ÇEKİLME KARARI VE SONRASI
Ancak bütün karşı çıkışlara rağmen 20 Mart 2021 tarihinde gece yarısı çıkarılan Cumhurbaşkanlığı Kararnamesi’yle Türkiye sözleşmeden geri çekildi. Bu tarihten sonra kadınlar birçok kentte sokaklara çıkarak, karara tepki gösterdi. Nöbet eylemleri başlattı. Yine Avrupa Konseyi (AK) ve Birleşmiş Milletler (BM) temsilcileri de kadın haklarında geri adım atan Türkiye’ye tepki göstererek, kararın gözden geçirilmesi çağırısında bulundu.
TEPKİ YAĞDI
Feshedilmesinin hemen ardından 77 baro ve Türkiye Barolar Birliği Kadın Hukuku Komisyonu (TÜBAKKOM), çekilme kararının hukuka aykırı olduğunu ve sözleşmenin halen yürürlükte olduğunu açıkladı. Yine aralarında Avrupa Kadın Lobisi’nde bulunduğu birçok uluslararası kadın örgütü karara karşı Türkiyeli kadınlarla dayanışma mesajı yayınlarken, aynı zamanda yaptıkları eylemlerle destek verdi. Birçok Avrupa devleti de karara tepki gösterdi.
MUHALEFET KARŞI ÇIKTI
Sokak ve yargı yolunda mücadele veren kadınlar, Meclis’te de boş durmadı. 22 HDP'li kadın milletvekili Aile, Çalışma ve Sosyal Hizmetler Bakanı’na bir soru önergesi yöneltti. "İstanbul Sözleşmesi'ni Uygula" kampanya grubu, İstanbul’da kulelere, köprülere “İstanbul Sözleşmesi Bizim. Vazgeçmiyoruz!” yazılı pankartları astı. Pankart eylemi daha sonra birçok ilde kitleselleşirken, siyasi partilerin binaları olmak üzere birçok kurumda asıldı.
BASKILAR
Daha sonra sözleşmeden çekilme kararına gösterilen tepkiler baskı altına alınmak istendi. İlk olarak İçişleri Bakanlığı bilbordlara İstanbul Sözleşmesi ile ilgili afişler asan Bilecek Belediye Başkanı hakkında soruşturma başlattı. Daha sonra Mersin’de sokağa çıkan 6 kadına para cezası verildi. Yine Kadın Cinayetlerini Durduracağız Platformu’nun İstanbul Zincirlikuyu’da bir binaya astığı üzerinde "Ölmek istemiyorum" yazan şikayet dilekçesi polis tarafından indirildi. 6 Nisan tarihinde ise 4 İranlı mülteci Denizli’de İstanbul Sözleşmesi eylemine katıldığı için haklarında sınır dışı edilme kararı verildi. Yine Artvin, Uşak ve Trabzon gibi şehirlerde İstanbul Sözleşmesi pankartları asan Sol Parti üyeleri gözaltına alındı, serbest bırakıldı.
İPTAL DAVASI
Öte yandan Adana, Ankara, Antalya, Bursa, İstanbul, İzmir, Mersin aralarında olmak üzere 35 baro, 3718 sayılı Cumhurbaşkanı Kararı’nın fonksiyon gaspı nedeniyle yok hükmünde olduğu ve Anayasa’nın 104. maddesine aykırı olduğu nedenîyle yürütmenin durdurulması talebiyle Danıştay’a dava açtı.

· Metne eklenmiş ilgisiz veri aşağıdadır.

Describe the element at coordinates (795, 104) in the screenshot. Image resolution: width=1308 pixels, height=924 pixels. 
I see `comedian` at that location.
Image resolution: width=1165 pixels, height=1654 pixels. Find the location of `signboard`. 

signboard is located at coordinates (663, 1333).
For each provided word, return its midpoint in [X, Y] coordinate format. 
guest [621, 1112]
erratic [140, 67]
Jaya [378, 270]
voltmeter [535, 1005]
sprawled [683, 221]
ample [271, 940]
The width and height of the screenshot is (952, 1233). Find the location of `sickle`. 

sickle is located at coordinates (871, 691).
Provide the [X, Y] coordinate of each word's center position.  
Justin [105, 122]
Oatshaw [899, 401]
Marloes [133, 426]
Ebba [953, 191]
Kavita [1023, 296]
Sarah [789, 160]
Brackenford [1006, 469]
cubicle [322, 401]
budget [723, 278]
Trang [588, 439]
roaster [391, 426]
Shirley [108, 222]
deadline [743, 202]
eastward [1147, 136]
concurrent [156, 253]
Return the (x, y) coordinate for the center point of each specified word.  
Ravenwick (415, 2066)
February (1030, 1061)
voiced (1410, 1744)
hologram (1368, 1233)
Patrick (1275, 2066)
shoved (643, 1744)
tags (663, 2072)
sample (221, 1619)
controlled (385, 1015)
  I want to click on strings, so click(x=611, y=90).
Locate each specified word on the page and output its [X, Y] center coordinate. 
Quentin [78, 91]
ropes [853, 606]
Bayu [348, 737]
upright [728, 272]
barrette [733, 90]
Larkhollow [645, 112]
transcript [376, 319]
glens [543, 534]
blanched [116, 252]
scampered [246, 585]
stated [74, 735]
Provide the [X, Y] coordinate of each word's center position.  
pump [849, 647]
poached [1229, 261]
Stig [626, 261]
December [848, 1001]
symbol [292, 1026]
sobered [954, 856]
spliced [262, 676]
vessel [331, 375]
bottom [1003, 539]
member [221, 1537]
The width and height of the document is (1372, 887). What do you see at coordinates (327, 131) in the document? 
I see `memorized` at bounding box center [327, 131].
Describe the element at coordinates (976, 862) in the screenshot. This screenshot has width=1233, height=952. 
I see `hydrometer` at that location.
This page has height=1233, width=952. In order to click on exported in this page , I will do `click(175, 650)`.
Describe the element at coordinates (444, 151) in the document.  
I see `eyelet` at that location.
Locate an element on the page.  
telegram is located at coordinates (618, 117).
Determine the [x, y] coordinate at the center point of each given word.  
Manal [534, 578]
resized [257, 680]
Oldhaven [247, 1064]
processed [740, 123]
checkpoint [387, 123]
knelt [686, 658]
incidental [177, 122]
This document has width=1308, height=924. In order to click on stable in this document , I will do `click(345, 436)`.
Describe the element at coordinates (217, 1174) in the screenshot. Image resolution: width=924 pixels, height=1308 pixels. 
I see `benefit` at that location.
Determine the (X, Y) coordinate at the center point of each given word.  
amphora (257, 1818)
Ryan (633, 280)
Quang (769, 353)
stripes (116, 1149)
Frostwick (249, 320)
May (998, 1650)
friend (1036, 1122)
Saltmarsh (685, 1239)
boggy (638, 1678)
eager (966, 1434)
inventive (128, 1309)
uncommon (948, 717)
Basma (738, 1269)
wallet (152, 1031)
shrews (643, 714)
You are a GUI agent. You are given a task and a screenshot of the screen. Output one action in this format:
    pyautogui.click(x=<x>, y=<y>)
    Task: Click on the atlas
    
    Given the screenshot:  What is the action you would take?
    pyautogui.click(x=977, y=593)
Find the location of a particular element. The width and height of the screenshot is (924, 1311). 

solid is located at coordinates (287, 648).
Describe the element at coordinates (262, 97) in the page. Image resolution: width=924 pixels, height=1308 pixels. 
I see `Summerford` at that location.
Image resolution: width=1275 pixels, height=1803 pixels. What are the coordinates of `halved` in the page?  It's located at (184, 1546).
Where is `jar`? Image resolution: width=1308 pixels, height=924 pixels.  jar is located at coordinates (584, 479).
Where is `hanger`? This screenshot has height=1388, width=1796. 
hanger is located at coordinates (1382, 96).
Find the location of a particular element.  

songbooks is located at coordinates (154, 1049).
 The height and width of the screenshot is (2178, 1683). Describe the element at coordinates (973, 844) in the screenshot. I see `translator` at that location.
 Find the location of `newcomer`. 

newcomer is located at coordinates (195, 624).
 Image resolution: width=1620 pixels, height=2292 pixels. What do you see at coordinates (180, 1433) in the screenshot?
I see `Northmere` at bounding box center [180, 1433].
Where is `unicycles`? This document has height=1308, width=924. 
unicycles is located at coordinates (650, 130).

Yine siyasi partilerde sözleşmenin iptal kararı için harekete geçti. HDP Kadın Meclisi, CHP Kadın Kolları Genel Başkanı Aylin Nazlıaka, Grup Başkanvekili Özür Özel parti adına, DEVA Partisi Kadın Politikaları Başkanlığı, Kadın Partisi ve İyi Parti Genel Başkanı Meral Akşener, İstanbul Sözleşmesi'ni fesheden Cumhurbaşkanı Kararı'nın iptali için Danıştay'a davalar açtı. Daha sonra aynı taleple Özgürlük için Hukukçular Derneği (ÖHD), Eğitim ve Bilim Emekçileri Sendikası (Eğitim Sen) ve Sağlık ve Sosyal Hizmet Emekçileri Sendikası (SES) Danıştay’a başvurdu.
Kurumsal başvuruların yanı sıra Çanakkale İstanbul Sözleşmesi İnisiyatifi’nden 19 kadın, sözleşmeden ve mücadeleden vazgeçemediklerini açıklayarak iptali için dava açtı.
SONA ERECEĞİ TARİH YAYIMLANDI
Sözleşmeye yönelik tepkiler sürerken, Cumhurbaşkanı Kararı ile Türkiye Cumhuriyeti bakımından feshedilen Sözleşme’nin sona erme tarihi 1 Temmuz 2021 olarak Resmi Gazete de yayımlandı. Erdoğan'ın kararlarını tanımadıklarını yineleyen kadınların, karşı çıkış eylemleri devam ediyor. Kadınlar saldırılara karşı büyük kadın buluşmaları ve kadın grevlerini gündeme aldı. EŞİK 15 Mayıs’ta “İstanbul Sözleşmesi’nden Vazgeçmiyoruz” buluşması için kadınlara katılım çağrısında bulundu. Kadınlar 1 Temmuz’a kadar “Topyekun saldırılara karşı topyekun mücadele” diyerek, alanlarda olmaya hazırlanıyor.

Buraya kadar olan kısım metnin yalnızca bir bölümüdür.